How Much Water Should Older Adults Drink?


July 1, 2024

Water is essential for life – our bodies are 55-60% water. We need it to keep our organs and body healthy, help us digest food, absorb nutrients, and get rid of waste. 

According to the Reynolds Institute on Aging, Seniors should aim for 6 to 8 glasses of fluid a day, or approximately 1.5 liters

Seven Caregiver Tips to Help Seniors Get Enough Water

  1. Have your senior sip on water throughout the day. Sometimes using a straw is easier and leads to more water consumption.
  2. Offer a full glass of water when they take medications. If they take medications at different times of the day, this can be a great opportunity to get more water.
  3. Serve a cup of low-fat (water-based) soup, broth, or miso as an afternoon snack. 
  4. Flavor their water. Try a few slices of lemon or sugar-free water flavoring drops.
  5. Serve soft, wet foods that have high water content. Ex.: melon, yogurt, gelatin desserts, pureed fruit, and custard.
  6. Serve afternoon tea. Taking an afternoon break with your senior to have a cup of hot tea. This can be an easy and enjoyable way to get more fluids.
  7. Limit their alcohol. Alcoholic drinks don’t count toward their daily fluid count and contribute to dehydration.

According one one study, most seniors are unaware of the dangers of drinking too little or too much water!
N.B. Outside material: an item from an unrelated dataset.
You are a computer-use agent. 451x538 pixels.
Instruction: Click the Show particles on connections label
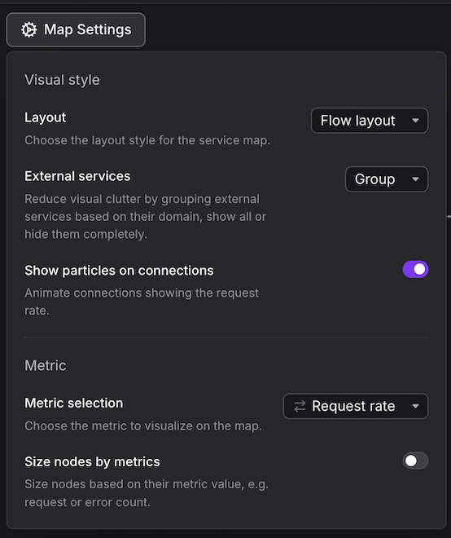click(119, 271)
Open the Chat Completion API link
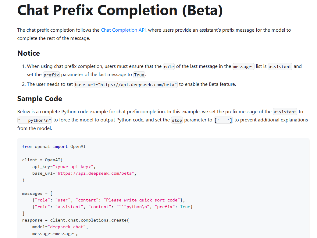 (123, 30)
What Happens If You Don’t Drink Enough Water

As we get older, our sense of thirst changes and we may not notice that we need a drink as easily as we once did. To make it worse, when we don’t have enough fluids, we become even less thirsty and drink less water. This can quickly lead to dehydration. Also, some medicines or health conditions may make it more likely that your senior is not getting enough water. 

Signs of dehydration in older adults include:

  • Confusion
  • Tiredness
  • Lightheadedness
  • Dark yellow urine
  • Strong-smelling urine
  • Urinating fewer than four times a day
  • Dry mouth, lips, eyes, or skin
  • Low blood pressure
  • Disorientation

Not drinking enough fluids can lead to:

  • Problems with memory
  • Poor concentration
  • Slow reaction times
  • Feeling extra tired
  • Weakness
  • More falls
  • Pressure sores
  • Skin conditions
  • Urinary tract infections
  • Kidney problems
  • Constipation

Some medications like laxatives and diuretics (water pills) can cause problems getting enough fluids. Some health problems might also cause people to be dehydrated or have trouble drinking water. These include:

  • Alzheimer’s disease and other forms of Dementia
  • Having a stroke
  • Kidney disease
  • Poor hormone response
  • Problems swallowing
  • Poorly controlled diabetes

Possible Contributing Factors

If your senior has trouble getting around, it might be hard to get to the washroom quickly. This can lead to incontinence, which sometimes makes people avoid drinking. This can cause problems with not getting enough water intake. Incontinence can be caused by other problems, too.

Living in a long-term care home like a nursing home can also lead to not enough water intake. This can be caused by needing help with feeding or not having enough access to water or other drinks.

Stomach bugs that cause vomiting and/or diarrhea, can quickly lead to dehydration. 

Depression can also cause dehydration. If your care recipient doesn’t feel like drinking and they might not take in enough fluid.

Older adults are also more sensitive to the heat. If they are outside in the summer and don’t drink enough water, they can quickly become dehydrated.

Sources: WebMD, National Library of Medicine, and other sources. 

We hope this information is helpful to you in the important work you do as a family caregiver.